FISIOTERAPIA – OSTEOPATIA

Dott. Nicolò Colombo

Spalla Congelata - Fisioterapia e Osteopatia Legnano

Spalla congelata

La spalla congelata o forzen shoulder, nota anche con il nome di periartrite, è una problematica della spalla che vedono il sistema immunitario come effettore. L’ipotesi più recente è che ci sia una low-grade inflammation persistente, ovvero sorta di infiammazione di bassa intensità che perdura nel tempo.

La diagnosi di spalla congelata viene fatta in base alla presentazione temporale, ovvero a degli stadi di evoluzione ed è la seguente:

  • Stadio preadesivo: che può durare da 0 – 3 mesi
  • Stadio acuto adesivo o freezing: che può durare dai 3 – 9 mesi
  • Stadio fibrotico o frozen: che può durare dai 9 -15 mesi
  • Stadio di scongelamento: che può durare dai 15 -24 mesi

I fattori di rischio che maggiormente intervengono sono i fattori genetici e il diabete correlato in maniera trasversale allo sviluppo di patologie muscoloscheletriche. L’età, il sesso e l’obesità sembrano essere protettivi, in alcuni casi, per la spalla congelata.

I pazienti presentano spesso limitazione del movimento in tutte le direzioni e sui vari piani articolari. Possono essere pazienti con rigidità marcata anche in assenza di dolore o con dolore lieve o di moderata entità, il quale passerà in secondo piano. La limitazione del ROM sarà invece percepita in modo marcato, in quanto motivo del consulto.

Tra i fattori che possono rendere la prognosi più lunga vi sono:

  • familiarità: il paziente riferisce in anamnesi che ad un suo familiare ha sofferto della stessa problematica.
  • patologie sistemiche: diabete mellito, iperlipidemia, patologie epatiche.
  • storia di precedente: rigidità controlaterale in anamnesi.

Nei pazienti con rigidità rilevante o come sintomo prevalente, associata a specifici dati anamnestici, le traiettorie di prognosi possono diventare peculiari, particolarmente lunghe e tortuose.

Per quanto riguarda l’articolazione gleno-omerale, ovvero la principale articolazione della spalla, si procede con educazione del paziente ed esercizi funzionali nel rispetto della soglia del dolore e il recupero non viene considerato come completo ripristino del ROM, bensì come recupero funzionale.

Tra i fattori prognostici negativi, che possono quindi dilatare i tempi di recupero, vi sono l’elevato dolore all’esordio del problema, la maggiore limitazione del ROM, il diabete mellito, coinvolgimento bilaterale, il maggior tempo intercorso tra esordio e la prima visita.
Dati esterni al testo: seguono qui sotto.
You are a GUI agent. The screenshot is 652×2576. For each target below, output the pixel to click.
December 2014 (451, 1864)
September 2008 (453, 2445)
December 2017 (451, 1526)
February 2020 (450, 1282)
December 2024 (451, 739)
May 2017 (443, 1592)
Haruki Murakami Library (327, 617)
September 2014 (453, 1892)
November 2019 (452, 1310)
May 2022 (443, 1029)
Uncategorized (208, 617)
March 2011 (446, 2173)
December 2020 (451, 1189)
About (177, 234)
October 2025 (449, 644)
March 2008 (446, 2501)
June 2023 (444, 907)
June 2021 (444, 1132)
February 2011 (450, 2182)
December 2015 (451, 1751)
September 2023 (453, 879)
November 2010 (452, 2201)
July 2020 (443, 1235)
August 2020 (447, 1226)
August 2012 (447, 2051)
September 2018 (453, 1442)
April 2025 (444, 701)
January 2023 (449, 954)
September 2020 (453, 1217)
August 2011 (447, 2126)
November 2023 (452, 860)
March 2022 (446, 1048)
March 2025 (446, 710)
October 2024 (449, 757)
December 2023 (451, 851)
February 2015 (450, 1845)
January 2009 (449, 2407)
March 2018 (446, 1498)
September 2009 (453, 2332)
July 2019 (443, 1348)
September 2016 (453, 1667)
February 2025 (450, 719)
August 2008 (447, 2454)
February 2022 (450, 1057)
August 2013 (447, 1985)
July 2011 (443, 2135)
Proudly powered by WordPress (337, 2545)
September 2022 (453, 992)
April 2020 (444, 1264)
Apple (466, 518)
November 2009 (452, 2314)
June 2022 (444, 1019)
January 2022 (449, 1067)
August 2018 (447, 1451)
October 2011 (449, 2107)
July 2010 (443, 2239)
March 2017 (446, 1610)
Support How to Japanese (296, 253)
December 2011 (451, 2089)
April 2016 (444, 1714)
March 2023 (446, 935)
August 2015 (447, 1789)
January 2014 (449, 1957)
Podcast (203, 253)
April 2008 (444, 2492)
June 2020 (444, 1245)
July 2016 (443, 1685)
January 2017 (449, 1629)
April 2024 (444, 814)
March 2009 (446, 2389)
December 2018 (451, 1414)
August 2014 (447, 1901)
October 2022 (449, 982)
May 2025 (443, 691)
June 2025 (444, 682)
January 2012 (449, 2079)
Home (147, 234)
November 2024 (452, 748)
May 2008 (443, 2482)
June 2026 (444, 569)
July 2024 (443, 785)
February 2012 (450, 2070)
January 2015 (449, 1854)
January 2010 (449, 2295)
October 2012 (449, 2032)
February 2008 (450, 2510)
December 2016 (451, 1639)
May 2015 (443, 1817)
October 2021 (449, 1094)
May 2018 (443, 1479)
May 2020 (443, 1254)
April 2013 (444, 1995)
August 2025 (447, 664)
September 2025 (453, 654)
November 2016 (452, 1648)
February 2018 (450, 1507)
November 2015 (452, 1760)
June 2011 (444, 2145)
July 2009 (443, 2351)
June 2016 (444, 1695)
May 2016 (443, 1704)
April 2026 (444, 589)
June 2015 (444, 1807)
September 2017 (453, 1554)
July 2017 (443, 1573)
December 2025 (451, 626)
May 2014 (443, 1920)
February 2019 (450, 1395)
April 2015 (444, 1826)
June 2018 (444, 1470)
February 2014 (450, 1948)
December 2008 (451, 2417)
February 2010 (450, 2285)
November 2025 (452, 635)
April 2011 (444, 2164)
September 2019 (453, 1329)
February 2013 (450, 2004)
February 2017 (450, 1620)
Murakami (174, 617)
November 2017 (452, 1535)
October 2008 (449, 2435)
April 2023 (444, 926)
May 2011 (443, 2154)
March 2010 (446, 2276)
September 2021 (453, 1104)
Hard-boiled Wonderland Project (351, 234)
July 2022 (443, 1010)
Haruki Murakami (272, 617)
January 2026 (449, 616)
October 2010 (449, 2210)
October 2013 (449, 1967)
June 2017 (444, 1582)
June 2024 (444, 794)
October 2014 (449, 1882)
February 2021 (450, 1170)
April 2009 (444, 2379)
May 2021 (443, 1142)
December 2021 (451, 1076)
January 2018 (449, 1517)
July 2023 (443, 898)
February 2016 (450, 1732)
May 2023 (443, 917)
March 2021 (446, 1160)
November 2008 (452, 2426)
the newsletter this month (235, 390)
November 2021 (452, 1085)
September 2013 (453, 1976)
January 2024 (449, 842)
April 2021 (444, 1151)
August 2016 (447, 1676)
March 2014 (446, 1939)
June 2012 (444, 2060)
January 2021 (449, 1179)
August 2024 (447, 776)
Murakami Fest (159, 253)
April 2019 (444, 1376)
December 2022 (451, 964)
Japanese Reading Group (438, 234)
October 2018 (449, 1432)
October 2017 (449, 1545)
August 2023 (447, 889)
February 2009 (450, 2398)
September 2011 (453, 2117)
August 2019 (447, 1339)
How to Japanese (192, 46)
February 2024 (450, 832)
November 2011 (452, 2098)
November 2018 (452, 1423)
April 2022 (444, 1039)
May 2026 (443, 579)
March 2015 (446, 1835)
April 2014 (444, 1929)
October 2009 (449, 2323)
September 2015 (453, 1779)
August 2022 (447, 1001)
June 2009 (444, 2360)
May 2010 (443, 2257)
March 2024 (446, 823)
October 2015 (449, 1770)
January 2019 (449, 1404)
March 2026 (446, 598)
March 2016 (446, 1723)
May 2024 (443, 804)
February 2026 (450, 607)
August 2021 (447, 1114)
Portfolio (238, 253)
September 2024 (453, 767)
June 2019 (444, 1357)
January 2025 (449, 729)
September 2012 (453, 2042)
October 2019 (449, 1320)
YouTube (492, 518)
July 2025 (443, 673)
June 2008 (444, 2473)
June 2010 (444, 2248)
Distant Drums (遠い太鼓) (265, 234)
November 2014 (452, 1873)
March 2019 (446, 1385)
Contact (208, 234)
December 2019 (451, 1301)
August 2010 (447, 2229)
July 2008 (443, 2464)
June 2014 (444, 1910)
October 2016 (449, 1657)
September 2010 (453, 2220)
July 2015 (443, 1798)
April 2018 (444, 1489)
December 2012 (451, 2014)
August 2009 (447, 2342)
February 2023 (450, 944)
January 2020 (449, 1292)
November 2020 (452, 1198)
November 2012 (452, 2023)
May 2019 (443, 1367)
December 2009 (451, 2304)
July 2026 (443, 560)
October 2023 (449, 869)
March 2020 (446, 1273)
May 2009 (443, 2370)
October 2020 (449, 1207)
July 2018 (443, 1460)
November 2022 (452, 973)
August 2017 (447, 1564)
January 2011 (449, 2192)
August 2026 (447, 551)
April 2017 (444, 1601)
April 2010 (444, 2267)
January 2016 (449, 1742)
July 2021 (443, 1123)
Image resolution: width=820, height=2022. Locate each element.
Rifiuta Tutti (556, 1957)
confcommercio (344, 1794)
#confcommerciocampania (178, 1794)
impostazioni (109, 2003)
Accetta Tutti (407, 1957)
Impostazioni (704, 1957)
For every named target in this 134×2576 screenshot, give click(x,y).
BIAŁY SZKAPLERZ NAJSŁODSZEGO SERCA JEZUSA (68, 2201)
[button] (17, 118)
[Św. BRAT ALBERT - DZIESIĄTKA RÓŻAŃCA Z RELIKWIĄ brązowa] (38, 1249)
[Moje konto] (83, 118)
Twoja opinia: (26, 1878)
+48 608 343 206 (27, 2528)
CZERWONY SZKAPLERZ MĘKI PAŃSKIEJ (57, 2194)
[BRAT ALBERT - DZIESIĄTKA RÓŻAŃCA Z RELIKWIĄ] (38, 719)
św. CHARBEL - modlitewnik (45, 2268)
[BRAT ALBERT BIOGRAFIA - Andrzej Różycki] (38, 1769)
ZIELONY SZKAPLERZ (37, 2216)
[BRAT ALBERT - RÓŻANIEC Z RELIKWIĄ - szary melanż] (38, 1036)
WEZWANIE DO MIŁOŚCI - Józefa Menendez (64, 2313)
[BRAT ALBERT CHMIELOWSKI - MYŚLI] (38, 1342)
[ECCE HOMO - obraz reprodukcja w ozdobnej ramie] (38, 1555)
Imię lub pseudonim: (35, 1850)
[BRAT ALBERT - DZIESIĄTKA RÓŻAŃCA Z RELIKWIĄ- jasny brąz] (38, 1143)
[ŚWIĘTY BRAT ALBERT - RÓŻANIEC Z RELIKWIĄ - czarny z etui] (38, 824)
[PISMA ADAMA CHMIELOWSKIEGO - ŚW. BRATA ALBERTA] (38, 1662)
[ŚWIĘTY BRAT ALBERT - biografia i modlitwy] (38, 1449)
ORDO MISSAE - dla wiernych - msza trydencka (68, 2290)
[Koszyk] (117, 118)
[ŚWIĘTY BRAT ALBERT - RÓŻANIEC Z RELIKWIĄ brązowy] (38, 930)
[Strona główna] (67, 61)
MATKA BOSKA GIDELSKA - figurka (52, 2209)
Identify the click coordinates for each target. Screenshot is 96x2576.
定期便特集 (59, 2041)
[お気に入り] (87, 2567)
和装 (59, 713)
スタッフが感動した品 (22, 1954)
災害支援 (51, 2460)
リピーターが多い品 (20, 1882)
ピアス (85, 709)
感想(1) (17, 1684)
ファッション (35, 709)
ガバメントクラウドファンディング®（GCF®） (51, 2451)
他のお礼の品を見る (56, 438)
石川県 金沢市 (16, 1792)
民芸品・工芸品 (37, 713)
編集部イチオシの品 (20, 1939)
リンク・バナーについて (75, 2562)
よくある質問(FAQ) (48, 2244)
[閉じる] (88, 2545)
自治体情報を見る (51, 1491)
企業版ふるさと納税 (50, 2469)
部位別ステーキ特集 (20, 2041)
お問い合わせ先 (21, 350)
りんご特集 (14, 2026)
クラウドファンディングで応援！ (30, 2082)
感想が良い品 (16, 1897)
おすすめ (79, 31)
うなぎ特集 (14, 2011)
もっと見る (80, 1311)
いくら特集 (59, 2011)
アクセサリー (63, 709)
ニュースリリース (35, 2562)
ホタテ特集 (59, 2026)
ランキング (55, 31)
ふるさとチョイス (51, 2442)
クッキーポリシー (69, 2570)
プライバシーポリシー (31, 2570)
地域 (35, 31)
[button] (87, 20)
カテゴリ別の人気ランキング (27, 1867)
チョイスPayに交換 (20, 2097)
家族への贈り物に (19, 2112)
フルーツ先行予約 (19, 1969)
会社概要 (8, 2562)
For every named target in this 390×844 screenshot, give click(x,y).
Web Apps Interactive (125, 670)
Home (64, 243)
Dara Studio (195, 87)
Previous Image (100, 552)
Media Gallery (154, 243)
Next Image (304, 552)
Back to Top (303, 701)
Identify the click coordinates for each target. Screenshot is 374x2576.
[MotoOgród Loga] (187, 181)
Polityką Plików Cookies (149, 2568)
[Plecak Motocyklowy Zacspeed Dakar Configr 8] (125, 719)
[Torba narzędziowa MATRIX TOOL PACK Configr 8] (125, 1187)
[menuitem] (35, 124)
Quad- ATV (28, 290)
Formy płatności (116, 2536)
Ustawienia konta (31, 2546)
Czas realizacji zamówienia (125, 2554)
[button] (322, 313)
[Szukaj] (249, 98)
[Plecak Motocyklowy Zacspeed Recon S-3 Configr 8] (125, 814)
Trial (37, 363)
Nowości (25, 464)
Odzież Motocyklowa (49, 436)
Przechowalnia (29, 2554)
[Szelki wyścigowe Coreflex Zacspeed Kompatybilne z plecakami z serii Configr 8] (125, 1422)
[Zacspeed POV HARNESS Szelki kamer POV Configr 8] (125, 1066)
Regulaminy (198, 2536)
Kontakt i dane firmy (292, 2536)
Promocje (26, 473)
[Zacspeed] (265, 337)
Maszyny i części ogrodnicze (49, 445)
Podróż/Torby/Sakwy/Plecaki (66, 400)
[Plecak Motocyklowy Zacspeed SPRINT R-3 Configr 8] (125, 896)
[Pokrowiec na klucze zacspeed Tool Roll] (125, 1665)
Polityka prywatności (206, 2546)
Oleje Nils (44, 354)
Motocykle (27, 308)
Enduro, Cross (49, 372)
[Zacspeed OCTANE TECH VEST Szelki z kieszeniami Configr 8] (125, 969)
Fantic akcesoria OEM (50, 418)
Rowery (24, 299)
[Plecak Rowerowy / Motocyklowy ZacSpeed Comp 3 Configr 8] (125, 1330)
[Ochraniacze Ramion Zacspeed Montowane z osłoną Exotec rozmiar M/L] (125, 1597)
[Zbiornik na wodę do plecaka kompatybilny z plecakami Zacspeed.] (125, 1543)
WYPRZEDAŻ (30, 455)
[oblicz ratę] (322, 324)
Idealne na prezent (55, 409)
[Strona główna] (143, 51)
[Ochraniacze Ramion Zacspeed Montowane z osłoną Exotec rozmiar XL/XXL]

Il trattamento conservativo, ovvero il percorso riabilitativo, è solitamente proposto per 3-4 mesi dalla presa in carico, la chirurgia va considerata dopo 6 mesi/1 anno.

A causa di queste lunghe tempistiche sarà fondamentale informare il paziente a riguardo e spiegare in maniera semplice e comprensibile cosa sta succedendo. Sarà fondamentale spiegare al paziente che la strategia migliore sono gli esercizi, che farà spesso e che lo accompagneranno per diverso tempo. Non esistono manovre miracolose di sblocco e che andare a provocare dolore eccessivo tra esercizi, trattamento e attività della vita quotidiana non è detto che sia uitle, ma questo deve essere sempre sopportabile.

Le tecniche riabilitative che applicherà il fisioterapista sono mobilizzazioni con movimento e tecniche di terapia manuale che hanno come obiettivo il recupero del ROM. Le evidenze più recenti suggeriscono anche la Mirror Therapy e lo stretching associati ad un programma di fisioterapia standard.